Take Britain’s five million Roman Catholics. They are a very disparate bunch. Many despair of their church’s stance on women priests, homosexuality, condoms and child abuse. They would also like to take this trip as an opportunity to let the pontiff know that his British flock cannot be loyal on these issues. A few have even joined the Protest the Pope campaign. But how many more could have found common cause with their secular brethren had not the latter opposed the trip outright. “Nope pope” is not a slogan of a campaign that is doing its best to bring dissatisfied Catholics along with it.

But you can always say that, about anything – if you made your message more anodyne and ingratiating, you could find common cause with more people. Finding common cause with more people is not always the goal; sometimes the goal is to say what one thinks needs to be said.

It strengthens the perception that Britain is under the sway of what Cardinal Walter Kasper called an “aggressive neo-atheism”. It means that when the pope made a comparison between “atheist extremism” and Nazism, far from seeing it as the absurdity it is, many found themselves wondering if he had a point. We atheists can protest about the slur as much as we like, but we ought to realise that the more we engage in polarising disputes, the easier it will be to portray us as contributing to an atmosphere which, at its extreme, leads to assassination plots against religious leaders.

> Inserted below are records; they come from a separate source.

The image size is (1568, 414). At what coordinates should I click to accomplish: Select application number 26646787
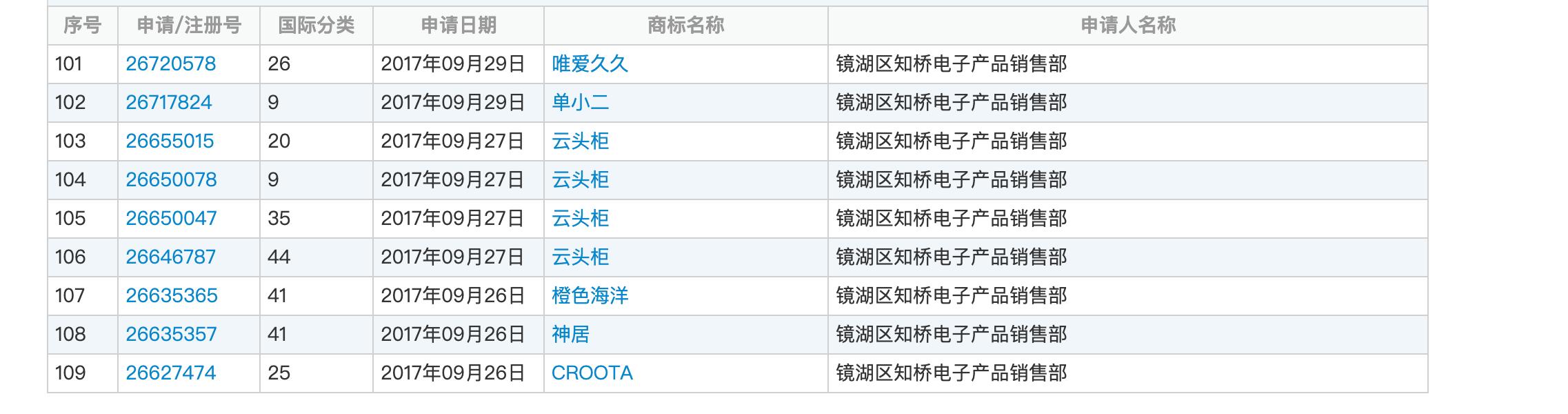[x=170, y=257]
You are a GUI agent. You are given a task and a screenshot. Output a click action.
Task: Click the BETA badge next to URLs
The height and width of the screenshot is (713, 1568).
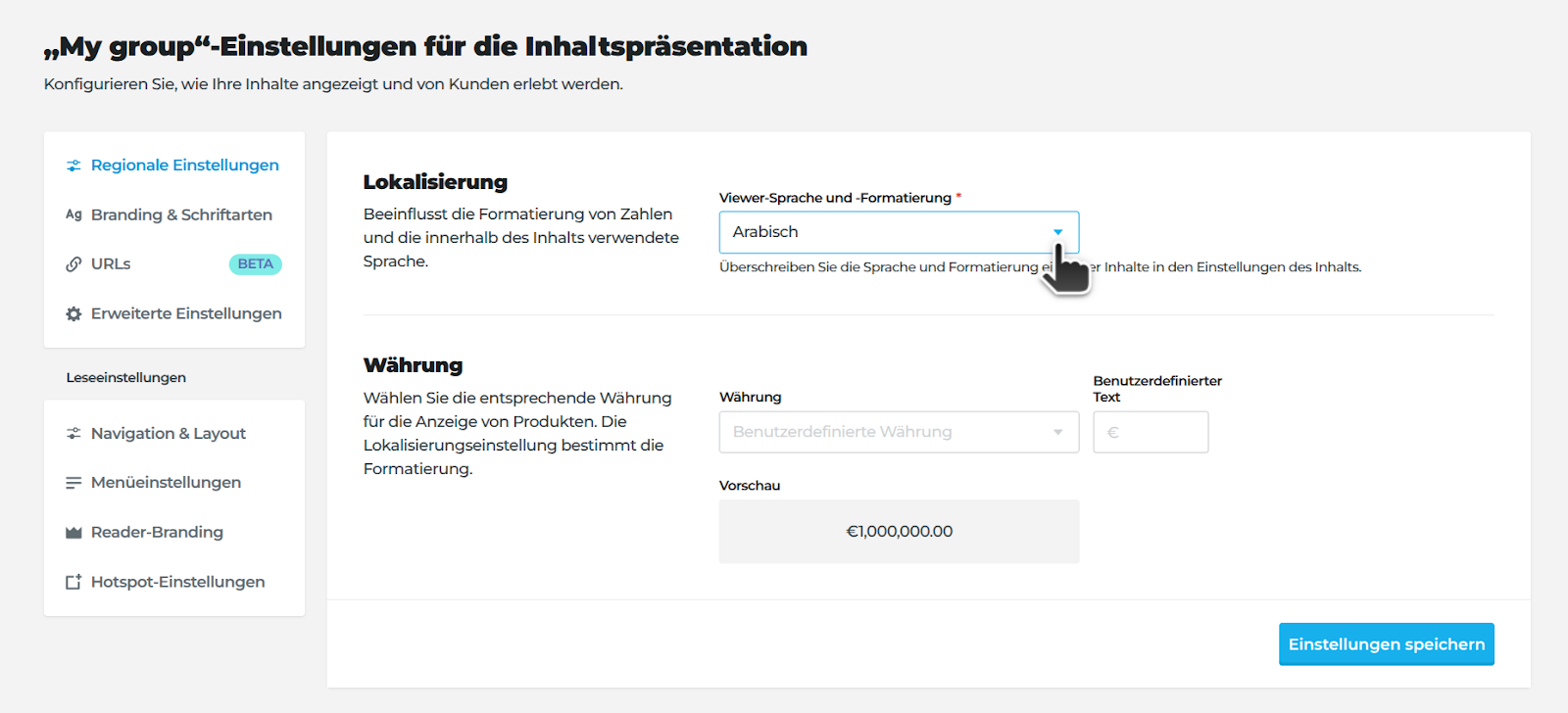pos(255,264)
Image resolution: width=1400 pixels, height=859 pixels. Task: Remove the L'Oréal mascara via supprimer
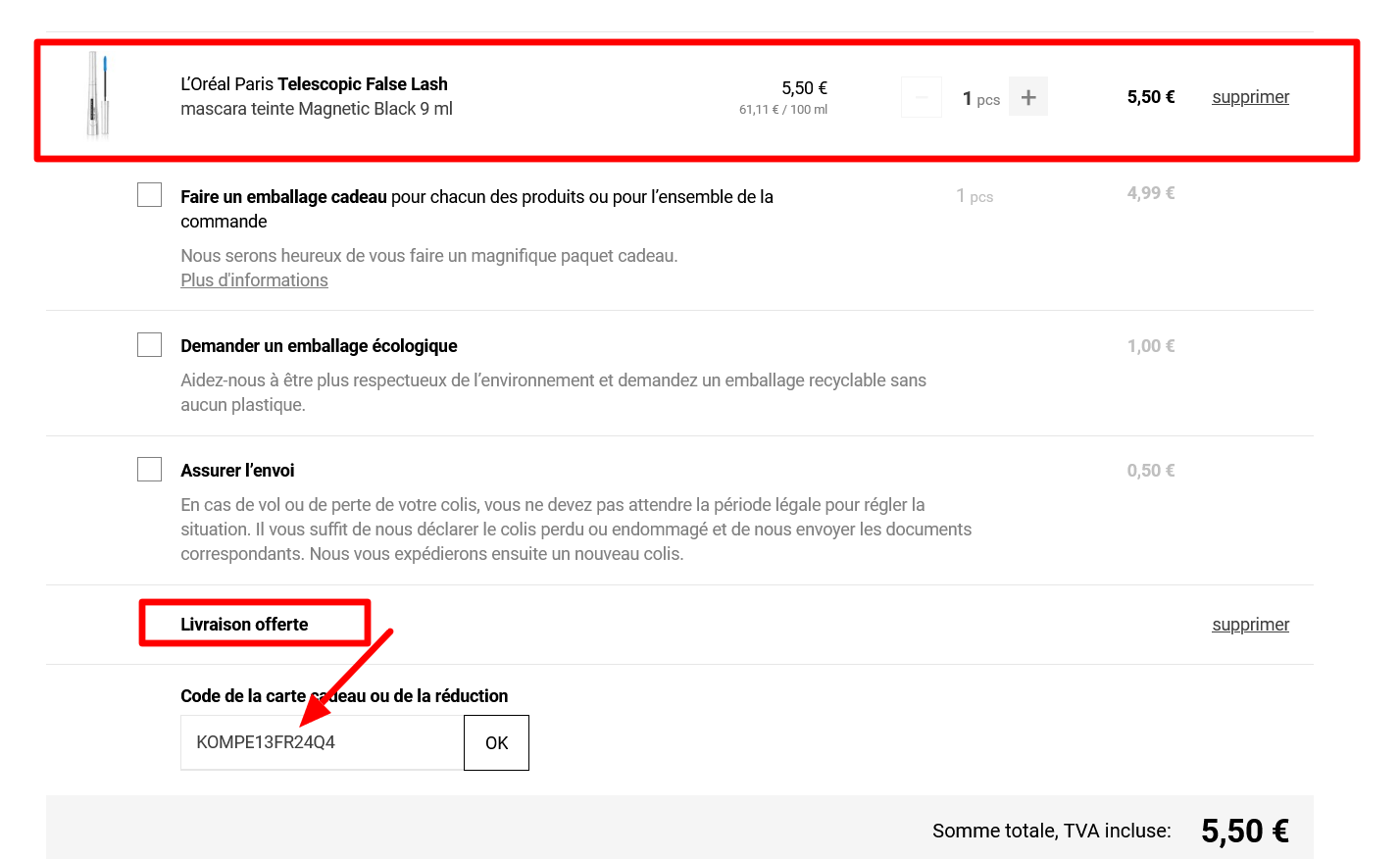[x=1250, y=97]
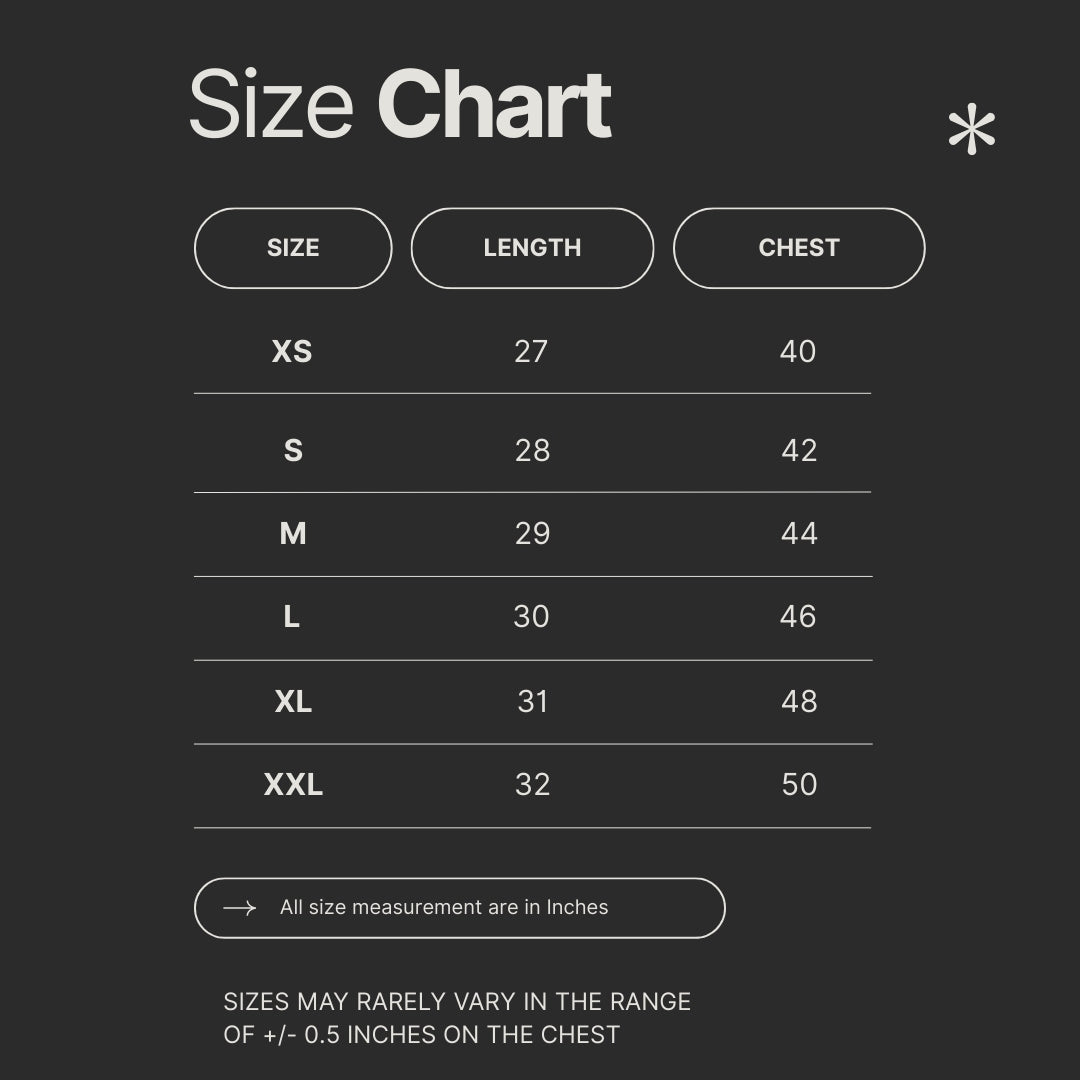The image size is (1080, 1080).
Task: Select the XL size label
Action: [x=293, y=702]
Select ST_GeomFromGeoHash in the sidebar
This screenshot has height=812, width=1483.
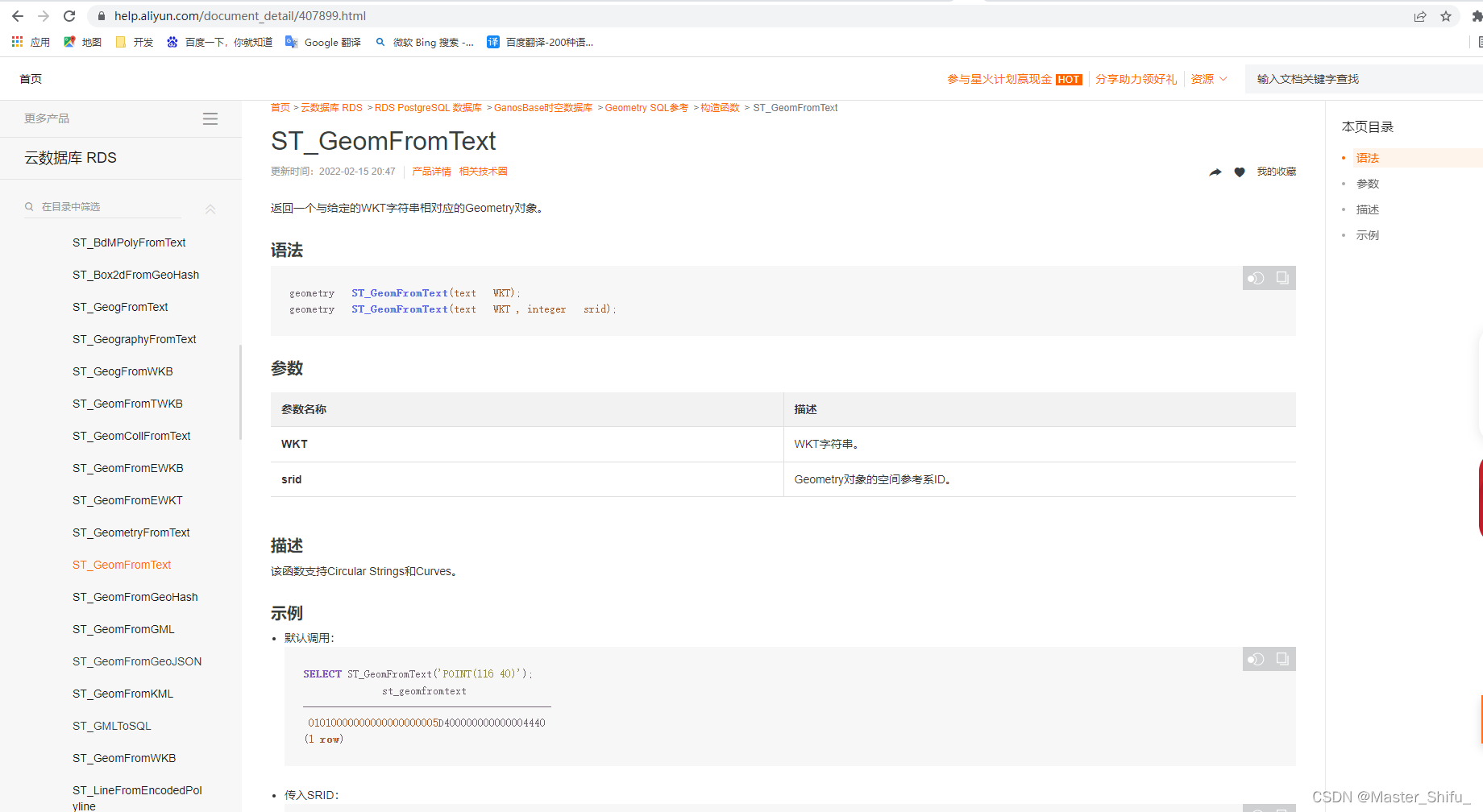point(135,597)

He says, doing his bit to portray us as contributing to an atmosphere which, at its extreme, leads to assassination plots against “religious leaders.” And what are “religious leaders,” anyway? The pope is the only official one in the world, and none of them are leaders in the democratic sense; they’re just men who have reached the top of some clerical hierarchy or other. The rest of us are under no obligation whatsoever to obey them or “respect” them or bend the knee to them in any way. They’re not the bosses of us. They’re not anyone’s leader except maybe the clerics of their own institutions. I trust I can say that without being accused of contributing to an atmosphere which leads to assassination plots against them.

I am glad that people are protesting on the key issues that the pope has got very wrong. If only a few people were doing so I might have felt it necessary to sign the petition. But when everyone starts piling in, it is perfectly reasonable for others to say it is time to back off before it gets too ugly. Party lines are the death of rational, free-thought movements: divided we stand, united we fall.

So…the protest against the pope is very naughty because it doesn’t find common cause with more people, but on the other hand, the protest against the pope is very naughty because it is too big and everyone is piling in and it’s a party line and divided we stand, united we fall.

It’s both of those? At the same time? Srsly?

All right; in that case they cancel each other out and I will feel free to ignore them.